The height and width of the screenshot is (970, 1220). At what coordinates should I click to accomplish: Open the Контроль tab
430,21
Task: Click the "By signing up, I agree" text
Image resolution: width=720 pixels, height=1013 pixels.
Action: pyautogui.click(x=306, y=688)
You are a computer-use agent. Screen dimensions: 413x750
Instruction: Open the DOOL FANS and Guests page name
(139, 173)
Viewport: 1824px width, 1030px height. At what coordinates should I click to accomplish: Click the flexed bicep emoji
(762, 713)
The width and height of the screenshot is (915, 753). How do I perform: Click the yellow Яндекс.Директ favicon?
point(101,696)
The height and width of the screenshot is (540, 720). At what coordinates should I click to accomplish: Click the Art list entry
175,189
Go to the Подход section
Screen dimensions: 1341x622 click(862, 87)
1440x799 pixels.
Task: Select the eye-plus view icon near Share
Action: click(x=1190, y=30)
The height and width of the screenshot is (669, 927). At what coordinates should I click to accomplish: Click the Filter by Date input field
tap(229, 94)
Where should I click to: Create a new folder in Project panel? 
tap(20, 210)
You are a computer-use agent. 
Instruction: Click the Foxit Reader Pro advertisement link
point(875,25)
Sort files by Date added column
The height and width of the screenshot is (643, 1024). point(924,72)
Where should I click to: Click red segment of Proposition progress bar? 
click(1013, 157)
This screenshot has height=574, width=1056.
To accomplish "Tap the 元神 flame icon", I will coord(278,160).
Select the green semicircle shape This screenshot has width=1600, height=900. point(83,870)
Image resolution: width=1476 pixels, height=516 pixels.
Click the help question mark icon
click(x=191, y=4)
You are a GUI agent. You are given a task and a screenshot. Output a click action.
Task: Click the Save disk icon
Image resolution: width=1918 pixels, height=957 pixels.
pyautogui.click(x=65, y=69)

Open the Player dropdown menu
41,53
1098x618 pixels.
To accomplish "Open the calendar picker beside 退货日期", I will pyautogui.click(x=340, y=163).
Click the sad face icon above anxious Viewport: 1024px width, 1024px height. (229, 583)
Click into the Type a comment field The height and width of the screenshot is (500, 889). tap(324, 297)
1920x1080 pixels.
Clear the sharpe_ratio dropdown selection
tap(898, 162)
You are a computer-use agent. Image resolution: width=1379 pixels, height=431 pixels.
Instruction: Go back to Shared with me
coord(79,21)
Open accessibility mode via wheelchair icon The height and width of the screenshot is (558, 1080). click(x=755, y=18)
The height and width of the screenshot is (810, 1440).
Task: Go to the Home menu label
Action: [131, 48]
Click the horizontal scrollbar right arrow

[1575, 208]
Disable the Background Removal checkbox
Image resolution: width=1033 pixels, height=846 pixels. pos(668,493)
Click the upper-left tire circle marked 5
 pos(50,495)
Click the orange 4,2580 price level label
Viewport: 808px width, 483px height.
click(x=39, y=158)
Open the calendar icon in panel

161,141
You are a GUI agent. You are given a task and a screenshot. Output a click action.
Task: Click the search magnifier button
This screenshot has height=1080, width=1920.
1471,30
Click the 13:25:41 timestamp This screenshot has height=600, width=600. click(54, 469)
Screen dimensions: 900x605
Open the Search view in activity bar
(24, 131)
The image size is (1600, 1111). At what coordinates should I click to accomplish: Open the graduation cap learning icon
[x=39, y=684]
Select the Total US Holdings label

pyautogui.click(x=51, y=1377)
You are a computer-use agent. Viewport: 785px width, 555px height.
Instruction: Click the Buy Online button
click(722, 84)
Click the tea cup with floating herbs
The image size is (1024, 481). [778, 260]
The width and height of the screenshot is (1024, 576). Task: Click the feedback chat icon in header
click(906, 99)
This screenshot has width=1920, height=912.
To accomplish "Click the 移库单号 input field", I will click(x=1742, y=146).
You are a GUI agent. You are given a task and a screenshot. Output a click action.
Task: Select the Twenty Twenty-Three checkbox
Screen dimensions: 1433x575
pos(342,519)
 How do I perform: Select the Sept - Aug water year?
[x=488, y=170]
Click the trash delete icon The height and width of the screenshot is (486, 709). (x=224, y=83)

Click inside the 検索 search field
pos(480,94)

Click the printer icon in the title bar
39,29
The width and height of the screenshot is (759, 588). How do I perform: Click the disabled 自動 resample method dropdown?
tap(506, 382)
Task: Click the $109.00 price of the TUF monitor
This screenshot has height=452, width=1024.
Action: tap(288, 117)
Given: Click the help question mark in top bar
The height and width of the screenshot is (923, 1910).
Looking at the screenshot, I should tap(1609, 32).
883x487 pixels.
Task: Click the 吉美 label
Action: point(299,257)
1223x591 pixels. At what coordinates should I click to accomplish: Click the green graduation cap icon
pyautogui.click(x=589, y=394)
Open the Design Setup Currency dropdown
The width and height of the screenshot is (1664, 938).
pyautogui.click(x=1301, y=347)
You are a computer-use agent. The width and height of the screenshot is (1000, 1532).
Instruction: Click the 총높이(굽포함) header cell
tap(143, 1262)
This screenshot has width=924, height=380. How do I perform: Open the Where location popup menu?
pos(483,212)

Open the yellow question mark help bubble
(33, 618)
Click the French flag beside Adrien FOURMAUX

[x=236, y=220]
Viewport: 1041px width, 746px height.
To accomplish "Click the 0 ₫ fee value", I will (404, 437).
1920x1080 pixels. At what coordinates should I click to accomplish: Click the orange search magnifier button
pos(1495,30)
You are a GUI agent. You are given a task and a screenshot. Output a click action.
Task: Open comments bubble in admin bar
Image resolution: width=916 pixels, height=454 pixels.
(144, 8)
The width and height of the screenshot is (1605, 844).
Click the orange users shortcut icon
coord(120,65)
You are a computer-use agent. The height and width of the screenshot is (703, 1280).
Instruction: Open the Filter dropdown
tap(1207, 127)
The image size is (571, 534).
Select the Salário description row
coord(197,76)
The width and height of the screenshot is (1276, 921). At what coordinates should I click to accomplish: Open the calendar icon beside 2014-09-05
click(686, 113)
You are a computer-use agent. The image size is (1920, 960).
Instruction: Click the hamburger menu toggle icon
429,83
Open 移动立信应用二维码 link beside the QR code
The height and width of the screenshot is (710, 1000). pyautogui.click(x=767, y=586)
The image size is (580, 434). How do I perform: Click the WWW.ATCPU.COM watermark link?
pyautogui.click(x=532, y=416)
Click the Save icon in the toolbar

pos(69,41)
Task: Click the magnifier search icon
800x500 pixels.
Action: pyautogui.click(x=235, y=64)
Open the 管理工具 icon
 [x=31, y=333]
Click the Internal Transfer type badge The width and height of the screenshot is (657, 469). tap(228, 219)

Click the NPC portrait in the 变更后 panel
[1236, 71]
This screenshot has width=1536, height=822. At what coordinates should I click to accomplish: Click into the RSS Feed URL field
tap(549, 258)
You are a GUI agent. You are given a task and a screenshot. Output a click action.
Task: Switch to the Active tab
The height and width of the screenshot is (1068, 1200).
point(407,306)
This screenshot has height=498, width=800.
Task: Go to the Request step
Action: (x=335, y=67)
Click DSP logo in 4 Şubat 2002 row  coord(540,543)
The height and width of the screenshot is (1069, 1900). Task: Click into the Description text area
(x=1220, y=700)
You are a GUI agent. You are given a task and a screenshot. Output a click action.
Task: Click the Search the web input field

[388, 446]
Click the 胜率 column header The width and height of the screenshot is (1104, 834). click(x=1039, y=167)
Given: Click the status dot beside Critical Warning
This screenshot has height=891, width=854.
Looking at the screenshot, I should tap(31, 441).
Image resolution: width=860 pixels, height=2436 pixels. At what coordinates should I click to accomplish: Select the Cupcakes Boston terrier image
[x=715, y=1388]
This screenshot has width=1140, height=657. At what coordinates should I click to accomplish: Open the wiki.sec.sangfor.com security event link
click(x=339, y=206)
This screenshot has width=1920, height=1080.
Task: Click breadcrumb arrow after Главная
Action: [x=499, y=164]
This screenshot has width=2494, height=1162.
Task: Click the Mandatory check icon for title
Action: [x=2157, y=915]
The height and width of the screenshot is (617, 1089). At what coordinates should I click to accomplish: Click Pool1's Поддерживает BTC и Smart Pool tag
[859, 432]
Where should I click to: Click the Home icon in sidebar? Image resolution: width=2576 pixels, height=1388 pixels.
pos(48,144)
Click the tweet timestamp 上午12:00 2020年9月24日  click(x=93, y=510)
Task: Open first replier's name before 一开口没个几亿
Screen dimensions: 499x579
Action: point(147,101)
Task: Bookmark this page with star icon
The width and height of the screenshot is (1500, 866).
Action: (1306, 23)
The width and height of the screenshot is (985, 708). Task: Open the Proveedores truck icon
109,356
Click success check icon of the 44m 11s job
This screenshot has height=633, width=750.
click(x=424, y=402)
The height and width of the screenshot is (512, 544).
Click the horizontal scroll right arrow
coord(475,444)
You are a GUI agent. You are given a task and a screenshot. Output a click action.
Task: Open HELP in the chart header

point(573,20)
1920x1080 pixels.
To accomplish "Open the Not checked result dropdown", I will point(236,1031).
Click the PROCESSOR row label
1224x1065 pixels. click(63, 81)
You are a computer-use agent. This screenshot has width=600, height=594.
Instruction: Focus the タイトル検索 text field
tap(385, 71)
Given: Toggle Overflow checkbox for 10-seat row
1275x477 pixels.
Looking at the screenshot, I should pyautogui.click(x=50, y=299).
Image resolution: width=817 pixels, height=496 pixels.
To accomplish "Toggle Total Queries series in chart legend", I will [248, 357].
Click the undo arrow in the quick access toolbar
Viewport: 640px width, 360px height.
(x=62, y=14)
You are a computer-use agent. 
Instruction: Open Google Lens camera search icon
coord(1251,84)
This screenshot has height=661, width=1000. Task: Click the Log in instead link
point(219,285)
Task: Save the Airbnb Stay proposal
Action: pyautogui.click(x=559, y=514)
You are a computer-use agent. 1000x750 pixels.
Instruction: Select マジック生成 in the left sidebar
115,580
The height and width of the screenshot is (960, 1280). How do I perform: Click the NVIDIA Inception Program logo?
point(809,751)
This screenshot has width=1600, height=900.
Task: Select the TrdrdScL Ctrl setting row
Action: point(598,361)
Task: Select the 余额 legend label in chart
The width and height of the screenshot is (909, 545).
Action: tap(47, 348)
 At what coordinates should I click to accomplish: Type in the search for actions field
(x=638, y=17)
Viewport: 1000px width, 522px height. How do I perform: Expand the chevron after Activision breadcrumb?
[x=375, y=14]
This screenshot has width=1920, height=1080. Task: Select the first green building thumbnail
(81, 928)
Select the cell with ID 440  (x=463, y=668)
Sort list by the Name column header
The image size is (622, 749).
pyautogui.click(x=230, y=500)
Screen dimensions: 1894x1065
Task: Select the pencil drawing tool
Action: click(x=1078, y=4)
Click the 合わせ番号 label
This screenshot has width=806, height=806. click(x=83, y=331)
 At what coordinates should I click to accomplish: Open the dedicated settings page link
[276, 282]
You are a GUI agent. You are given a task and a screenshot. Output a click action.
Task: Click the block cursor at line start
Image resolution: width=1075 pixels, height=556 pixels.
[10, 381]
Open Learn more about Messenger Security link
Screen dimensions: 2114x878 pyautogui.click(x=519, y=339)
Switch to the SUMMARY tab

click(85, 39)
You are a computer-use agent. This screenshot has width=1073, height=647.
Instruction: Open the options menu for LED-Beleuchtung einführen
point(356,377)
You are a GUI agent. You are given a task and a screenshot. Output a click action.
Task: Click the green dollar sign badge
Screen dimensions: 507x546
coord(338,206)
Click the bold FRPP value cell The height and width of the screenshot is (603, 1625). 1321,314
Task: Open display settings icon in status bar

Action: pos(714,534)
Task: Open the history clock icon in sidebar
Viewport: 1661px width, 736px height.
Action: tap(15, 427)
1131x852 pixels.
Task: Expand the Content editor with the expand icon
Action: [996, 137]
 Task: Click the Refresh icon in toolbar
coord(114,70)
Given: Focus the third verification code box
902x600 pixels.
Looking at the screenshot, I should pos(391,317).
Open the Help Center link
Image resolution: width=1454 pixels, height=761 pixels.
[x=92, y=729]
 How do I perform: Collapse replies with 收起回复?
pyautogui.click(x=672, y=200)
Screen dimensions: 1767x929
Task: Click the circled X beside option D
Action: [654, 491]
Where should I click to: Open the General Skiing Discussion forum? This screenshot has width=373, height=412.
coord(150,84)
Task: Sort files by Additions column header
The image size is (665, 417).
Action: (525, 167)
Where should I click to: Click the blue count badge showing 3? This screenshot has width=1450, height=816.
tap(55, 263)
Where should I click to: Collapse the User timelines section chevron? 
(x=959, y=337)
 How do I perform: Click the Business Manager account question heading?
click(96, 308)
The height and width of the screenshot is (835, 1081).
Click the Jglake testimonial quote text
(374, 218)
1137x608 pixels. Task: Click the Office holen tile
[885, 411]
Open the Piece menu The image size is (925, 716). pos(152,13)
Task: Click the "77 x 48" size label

────────

> _Exercise objective_: Your reply should consist of one number: how many lines above contain the word "timestamp".

> _Expected output_: 2